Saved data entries
==========
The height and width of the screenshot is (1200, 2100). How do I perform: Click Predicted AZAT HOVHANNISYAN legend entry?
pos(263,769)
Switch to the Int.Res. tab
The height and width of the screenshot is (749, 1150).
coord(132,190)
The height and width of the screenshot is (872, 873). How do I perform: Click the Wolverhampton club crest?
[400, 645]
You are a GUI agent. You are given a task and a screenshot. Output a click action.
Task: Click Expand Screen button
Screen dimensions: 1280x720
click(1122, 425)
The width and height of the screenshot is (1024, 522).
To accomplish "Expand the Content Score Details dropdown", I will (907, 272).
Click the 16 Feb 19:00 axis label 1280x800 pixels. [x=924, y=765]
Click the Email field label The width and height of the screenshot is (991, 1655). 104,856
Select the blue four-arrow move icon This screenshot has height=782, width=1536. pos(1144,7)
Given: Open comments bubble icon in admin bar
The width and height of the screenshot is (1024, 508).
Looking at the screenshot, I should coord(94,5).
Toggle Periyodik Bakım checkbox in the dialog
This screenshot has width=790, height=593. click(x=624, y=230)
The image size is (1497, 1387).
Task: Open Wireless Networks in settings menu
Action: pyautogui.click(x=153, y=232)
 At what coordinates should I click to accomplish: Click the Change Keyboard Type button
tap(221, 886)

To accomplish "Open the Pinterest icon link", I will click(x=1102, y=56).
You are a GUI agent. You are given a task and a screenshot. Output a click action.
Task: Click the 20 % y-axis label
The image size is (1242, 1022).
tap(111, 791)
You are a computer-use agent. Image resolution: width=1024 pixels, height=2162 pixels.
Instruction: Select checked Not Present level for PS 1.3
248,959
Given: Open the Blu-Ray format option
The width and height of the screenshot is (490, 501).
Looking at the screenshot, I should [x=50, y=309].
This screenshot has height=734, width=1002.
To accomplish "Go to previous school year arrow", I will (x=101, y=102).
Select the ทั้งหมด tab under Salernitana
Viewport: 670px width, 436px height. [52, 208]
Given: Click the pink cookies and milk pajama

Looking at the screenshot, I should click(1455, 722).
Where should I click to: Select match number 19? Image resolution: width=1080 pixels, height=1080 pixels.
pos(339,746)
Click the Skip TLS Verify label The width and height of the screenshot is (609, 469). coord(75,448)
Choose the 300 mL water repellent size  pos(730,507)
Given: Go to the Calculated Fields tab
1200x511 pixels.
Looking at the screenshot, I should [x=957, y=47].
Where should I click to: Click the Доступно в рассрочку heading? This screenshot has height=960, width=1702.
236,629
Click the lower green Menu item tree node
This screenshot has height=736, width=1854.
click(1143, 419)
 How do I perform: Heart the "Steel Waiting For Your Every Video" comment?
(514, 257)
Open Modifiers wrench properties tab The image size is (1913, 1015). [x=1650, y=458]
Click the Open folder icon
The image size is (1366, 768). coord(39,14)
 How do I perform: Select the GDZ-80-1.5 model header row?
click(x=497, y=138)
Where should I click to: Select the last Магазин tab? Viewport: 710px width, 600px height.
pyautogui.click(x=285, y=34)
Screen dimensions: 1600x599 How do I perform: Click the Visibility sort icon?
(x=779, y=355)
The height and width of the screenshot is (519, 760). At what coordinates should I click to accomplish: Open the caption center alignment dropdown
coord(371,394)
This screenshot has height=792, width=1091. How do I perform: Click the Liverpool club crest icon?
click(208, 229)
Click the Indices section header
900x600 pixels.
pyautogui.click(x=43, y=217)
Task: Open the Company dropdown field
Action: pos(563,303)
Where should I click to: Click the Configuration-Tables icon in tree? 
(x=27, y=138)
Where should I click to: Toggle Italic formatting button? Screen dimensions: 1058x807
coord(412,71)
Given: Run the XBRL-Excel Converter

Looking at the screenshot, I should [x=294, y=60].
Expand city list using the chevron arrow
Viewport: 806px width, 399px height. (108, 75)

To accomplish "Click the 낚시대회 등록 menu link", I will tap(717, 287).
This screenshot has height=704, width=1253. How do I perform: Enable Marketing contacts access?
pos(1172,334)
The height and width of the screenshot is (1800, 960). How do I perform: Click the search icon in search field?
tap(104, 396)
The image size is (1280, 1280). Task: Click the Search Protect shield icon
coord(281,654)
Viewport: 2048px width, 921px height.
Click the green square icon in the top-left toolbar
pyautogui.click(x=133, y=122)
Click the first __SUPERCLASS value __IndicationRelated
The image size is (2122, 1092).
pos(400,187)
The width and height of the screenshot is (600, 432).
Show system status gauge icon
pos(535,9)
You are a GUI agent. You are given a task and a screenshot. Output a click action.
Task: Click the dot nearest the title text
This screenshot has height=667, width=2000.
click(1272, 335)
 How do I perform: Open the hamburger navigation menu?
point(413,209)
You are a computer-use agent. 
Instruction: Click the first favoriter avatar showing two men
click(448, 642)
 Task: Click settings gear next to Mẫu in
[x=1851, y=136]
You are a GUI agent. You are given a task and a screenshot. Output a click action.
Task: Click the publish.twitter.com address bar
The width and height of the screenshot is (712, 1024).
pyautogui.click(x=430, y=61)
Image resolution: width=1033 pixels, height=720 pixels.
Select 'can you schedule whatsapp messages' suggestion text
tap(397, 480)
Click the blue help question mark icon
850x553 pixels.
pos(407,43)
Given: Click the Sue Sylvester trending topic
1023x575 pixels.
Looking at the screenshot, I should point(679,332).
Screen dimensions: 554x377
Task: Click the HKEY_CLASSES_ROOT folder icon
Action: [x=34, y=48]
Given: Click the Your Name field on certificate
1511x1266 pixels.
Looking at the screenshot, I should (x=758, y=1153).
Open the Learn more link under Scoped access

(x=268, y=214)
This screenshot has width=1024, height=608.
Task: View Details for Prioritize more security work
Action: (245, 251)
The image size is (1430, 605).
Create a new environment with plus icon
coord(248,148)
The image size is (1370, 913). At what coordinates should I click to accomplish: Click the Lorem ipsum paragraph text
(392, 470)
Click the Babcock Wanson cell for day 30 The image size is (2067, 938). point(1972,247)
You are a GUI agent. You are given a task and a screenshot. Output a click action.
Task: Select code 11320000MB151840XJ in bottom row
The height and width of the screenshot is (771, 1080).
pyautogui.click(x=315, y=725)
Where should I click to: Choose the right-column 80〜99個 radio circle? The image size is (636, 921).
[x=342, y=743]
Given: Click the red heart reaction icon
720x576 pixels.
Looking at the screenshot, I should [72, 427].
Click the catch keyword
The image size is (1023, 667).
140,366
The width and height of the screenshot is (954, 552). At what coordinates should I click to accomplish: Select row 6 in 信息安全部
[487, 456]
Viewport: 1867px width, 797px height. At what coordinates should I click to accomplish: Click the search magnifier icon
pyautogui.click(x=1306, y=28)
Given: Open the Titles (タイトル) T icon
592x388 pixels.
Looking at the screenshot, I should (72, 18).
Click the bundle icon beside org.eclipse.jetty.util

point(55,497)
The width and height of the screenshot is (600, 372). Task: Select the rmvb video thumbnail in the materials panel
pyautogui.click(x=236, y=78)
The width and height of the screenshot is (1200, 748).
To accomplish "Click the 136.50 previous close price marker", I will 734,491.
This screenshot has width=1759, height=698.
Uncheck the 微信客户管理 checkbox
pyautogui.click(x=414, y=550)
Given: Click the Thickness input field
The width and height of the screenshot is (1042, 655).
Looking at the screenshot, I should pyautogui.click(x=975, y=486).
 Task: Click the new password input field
==========
__ASSIGNMENT__.
Reproduce each entry exactly, with nothing missing.

__ANSWER BOX__.
The height and width of the screenshot is (1200, 2100). How do I perform: Click Predicted AZAT HOVHANNISYAN legend entry?
pos(263,769)
Switch to the Int.Res. tab
The height and width of the screenshot is (749, 1150).
coord(132,190)
The height and width of the screenshot is (872, 873). How do I perform: Click the Wolverhampton club crest?
[400, 645]
You are a GUI agent. You are given a task and a screenshot. Output a click action.
Task: Click Expand Screen button
Screen dimensions: 1280x720
click(1122, 425)
The width and height of the screenshot is (1024, 522).
To accomplish "Expand the Content Score Details dropdown", I will (907, 272).
Click the 16 Feb 19:00 axis label 1280x800 pixels. [x=924, y=765]
Click the Email field label The width and height of the screenshot is (991, 1655). 104,856
Select the blue four-arrow move icon This screenshot has height=782, width=1536. pos(1144,7)
Given: Open comments bubble icon in admin bar
The width and height of the screenshot is (1024, 508).
Looking at the screenshot, I should coord(94,5).
Toggle Periyodik Bakım checkbox in the dialog
This screenshot has width=790, height=593. click(x=624, y=230)
The image size is (1497, 1387).
Task: Open Wireless Networks in settings menu
Action: pyautogui.click(x=153, y=232)
 At what coordinates should I click to accomplish: Click the Change Keyboard Type button
tap(221, 886)

To accomplish "Open the Pinterest icon link", I will click(x=1102, y=56).
You are a GUI agent. You are given a task and a screenshot. Output a click action.
Task: Click the 20 % y-axis label
The image size is (1242, 1022).
tap(111, 791)
You are a computer-use agent. Image resolution: width=1024 pixels, height=2162 pixels.
Instruction: Select checked Not Present level for PS 1.3
248,959
Given: Open the Blu-Ray format option
The width and height of the screenshot is (490, 501).
Looking at the screenshot, I should [x=50, y=309].
This screenshot has height=734, width=1002.
To accomplish "Go to previous school year arrow", I will (x=101, y=102).
Select the ทั้งหมด tab under Salernitana
Viewport: 670px width, 436px height. [52, 208]
Given: Click the pink cookies and milk pajama

Looking at the screenshot, I should click(1455, 722).
Where should I click to: Select match number 19? Image resolution: width=1080 pixels, height=1080 pixels.
pos(339,746)
Click the Skip TLS Verify label The width and height of the screenshot is (609, 469). coord(75,448)
Choose the 300 mL water repellent size  pos(730,507)
Given: Go to the Calculated Fields tab
1200x511 pixels.
Looking at the screenshot, I should [x=957, y=47].
Where should I click to: Click the Доступно в рассрочку heading? This screenshot has height=960, width=1702.
236,629
Click the lower green Menu item tree node
This screenshot has height=736, width=1854.
click(1143, 419)
 How do I perform: Heart the "Steel Waiting For Your Every Video" comment?
(514, 257)
Open Modifiers wrench properties tab The image size is (1913, 1015). [x=1650, y=458]
Click the Open folder icon
The image size is (1366, 768). coord(39,14)
 How do I perform: Select the GDZ-80-1.5 model header row?
click(x=497, y=138)
Where should I click to: Select the last Магазин tab? Viewport: 710px width, 600px height.
pyautogui.click(x=285, y=34)
Screen dimensions: 1600x599 How do I perform: Click the Visibility sort icon?
(x=779, y=355)
The height and width of the screenshot is (519, 760). At what coordinates should I click to accomplish: Open the caption center alignment dropdown
coord(371,394)
This screenshot has height=792, width=1091. How do I perform: Click the Liverpool club crest icon?
click(208, 229)
Click the Indices section header
900x600 pixels.
pyautogui.click(x=43, y=217)
Task: Open the Company dropdown field
Action: pos(563,303)
Where should I click to: Click the Configuration-Tables icon in tree? 
(x=27, y=138)
Where should I click to: Toggle Italic formatting button? Screen dimensions: 1058x807
coord(412,71)
Given: Run the XBRL-Excel Converter

Looking at the screenshot, I should [x=294, y=60].
Expand city list using the chevron arrow
Viewport: 806px width, 399px height. (108, 75)

To accomplish "Click the 낚시대회 등록 menu link", I will tap(717, 287).
This screenshot has height=704, width=1253. How do I perform: Enable Marketing contacts access?
pos(1172,334)
The height and width of the screenshot is (1800, 960). How do I perform: Click the search icon in search field?
tap(104, 396)
The image size is (1280, 1280). Task: Click the Search Protect shield icon
coord(281,654)
Viewport: 2048px width, 921px height.
Click the green square icon in the top-left toolbar
pyautogui.click(x=133, y=122)
Click the first __SUPERCLASS value __IndicationRelated
The image size is (2122, 1092).
pos(400,187)
The width and height of the screenshot is (600, 432).
Show system status gauge icon
pos(535,9)
You are a GUI agent. You are given a task and a screenshot. Output a click action.
Task: Click the dot nearest the title text
This screenshot has height=667, width=2000.
click(1272, 335)
 How do I perform: Open the hamburger navigation menu?
point(413,209)
You are a computer-use agent. 
Instruction: Click the first favoriter avatar showing two men
click(448, 642)
 Task: Click settings gear next to Mẫu in
[x=1851, y=136]
You are a GUI agent. You are given a task and a screenshot. Output a click action.
Task: Click the publish.twitter.com address bar
The width and height of the screenshot is (712, 1024).
pyautogui.click(x=430, y=61)
Image resolution: width=1033 pixels, height=720 pixels.
Select 'can you schedule whatsapp messages' suggestion text
tap(397, 480)
Click the blue help question mark icon
850x553 pixels.
pos(407,43)
Given: Click the Sue Sylvester trending topic
1023x575 pixels.
Looking at the screenshot, I should point(679,332).
Screen dimensions: 554x377
Task: Click the HKEY_CLASSES_ROOT folder icon
Action: [x=34, y=48]
Given: Click the Your Name field on certificate
1511x1266 pixels.
Looking at the screenshot, I should (x=758, y=1153).
Open the Learn more link under Scoped access

(x=268, y=214)
This screenshot has width=1024, height=608.
Task: View Details for Prioritize more security work
Action: (245, 251)
The image size is (1430, 605).
Create a new environment with plus icon
coord(248,148)
The image size is (1370, 913). At what coordinates should I click to accomplish: Click the Lorem ipsum paragraph text
(392, 470)
Click the Babcock Wanson cell for day 30 The image size is (2067, 938). point(1972,247)
You are a GUI agent. You are given a task and a screenshot. Output a click action.
Task: Select code 11320000MB151840XJ in bottom row
The height and width of the screenshot is (771, 1080).
pyautogui.click(x=315, y=725)
Where should I click to: Choose the right-column 80〜99個 radio circle? The image size is (636, 921).
[x=342, y=743]
Given: Click the red heart reaction icon
720x576 pixels.
Looking at the screenshot, I should [72, 427].
Click the catch keyword
The image size is (1023, 667).
140,366
The width and height of the screenshot is (954, 552). At what coordinates should I click to accomplish: Select row 6 in 信息安全部
[487, 456]
Viewport: 1867px width, 797px height. At what coordinates should I click to accomplish: Click the search magnifier icon
pyautogui.click(x=1306, y=28)
Given: Open the Titles (タイトル) T icon
592x388 pixels.
Looking at the screenshot, I should (72, 18).
Click the bundle icon beside org.eclipse.jetty.util

point(55,497)
The width and height of the screenshot is (600, 372). Task: Select the rmvb video thumbnail in the materials panel
pyautogui.click(x=236, y=78)
The width and height of the screenshot is (1200, 748).
To accomplish "Click the 136.50 previous close price marker", I will 734,491.
This screenshot has width=1759, height=698.
Uncheck the 微信客户管理 checkbox
pyautogui.click(x=414, y=550)
Given: Click the Thickness input field
The width and height of the screenshot is (1042, 655).
Looking at the screenshot, I should pyautogui.click(x=975, y=486).
 Task: Click the new password input field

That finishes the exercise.